Football in England
- Season: 1878–79

Men's football
- FA Cup: Old Etonians

= 1878–79 in English football =

The 1878–79 season was the eighth season of competitive football in England.

==National team==
For the first time, England played a team other than Scotland. England played both Scotland and Wales at Kennington Oval, London, beating Wales 2–1. This match was played in atrocious weather conditions with the team captains agreeing to play only 30 minutes in each half. England gained revenge on Scotland for the previous year's debacle by beating them 5–4.

| Date | Opponents | Score | England scorers | Wales scorers |
|---|---|---|---|---|
| 18 January 1879 | Wales | 2–1 | Herbert Whitfeld (Old Etonians) (8 mins) & Thomas Sorby (Thursday Wanderers) (20 mins) | William Henry Davies |

| Date | Opponents | Score | England scorers | Scotland scorers |
|---|---|---|---|---|
| 5 April 1879 | Scotland | 5–4 | Billy Mosforth (The Wednesday) (5 mins), Charles Bambridge (Swifts) (48 & 83 mins), Arthur Goodyer (Nottingham Forest) (60 mins) & Norman Bailey (Clapham Rovers) (75 mins) | William Muir MacKinnon (2), John McDougall, Dr John Smith |

Note – TheFa.com credits England's 4th (equalising) goal against Scotland as an own goal by the Scottish goalkeeper, Robert Parlane.

__Data shown__.
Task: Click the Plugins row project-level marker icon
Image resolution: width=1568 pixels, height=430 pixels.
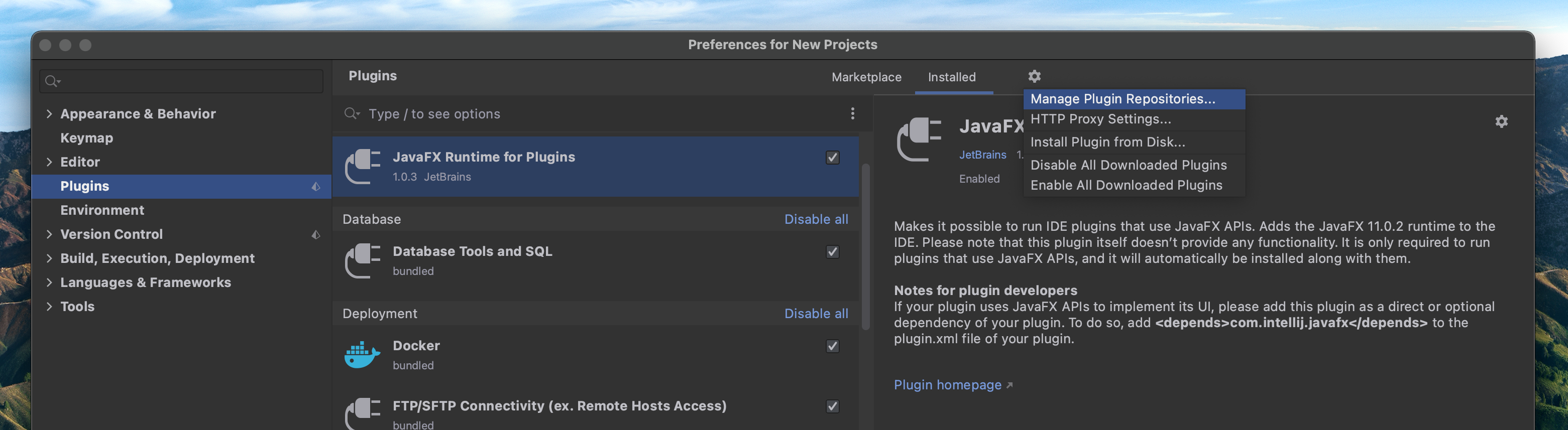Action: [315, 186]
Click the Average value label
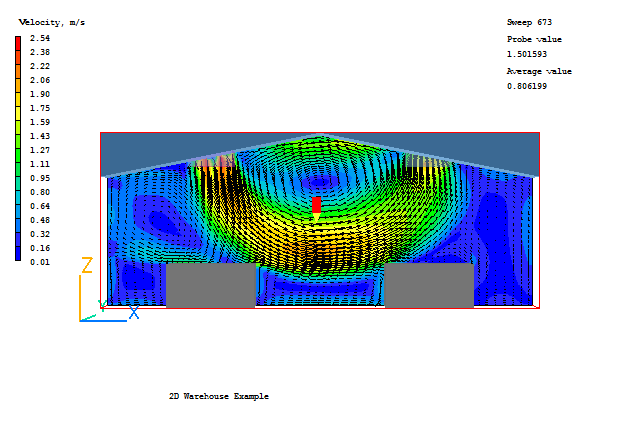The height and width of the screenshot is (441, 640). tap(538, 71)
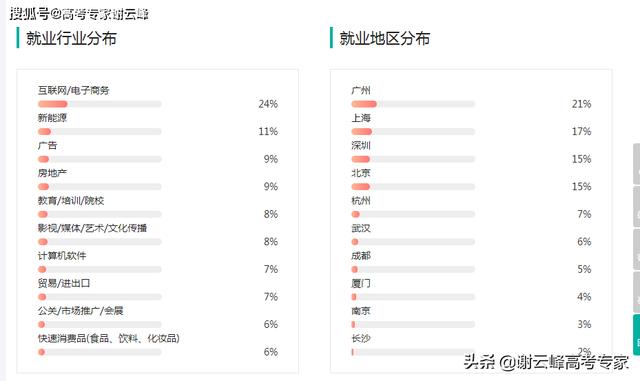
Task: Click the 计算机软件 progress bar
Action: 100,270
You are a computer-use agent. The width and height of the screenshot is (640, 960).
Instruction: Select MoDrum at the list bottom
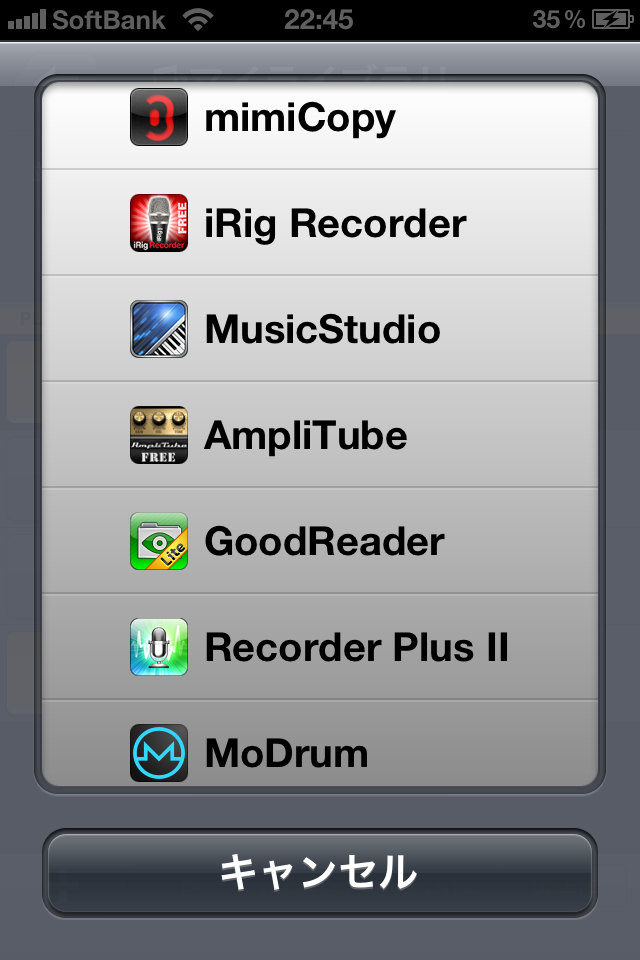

__Set tasks__.
a: According to the text on the 1878–79 season in English football, which club won the FA Cup?
b: Extract every line of the records verbatim, leaving the pictures out of your answer.

__The results__.
a: Old Etonians

b:
Task: Click the Plugins row project-level marker icon
Image resolution: width=1568 pixels, height=430 pixels.
Action: [315, 186]
Click the Average value label
The height and width of the screenshot is (441, 640). tap(538, 71)
Task: Click the 计算机软件 progress bar
Action: 100,270
You are a computer-use agent. The width and height of the screenshot is (640, 960).
Instruction: Select MoDrum at the list bottom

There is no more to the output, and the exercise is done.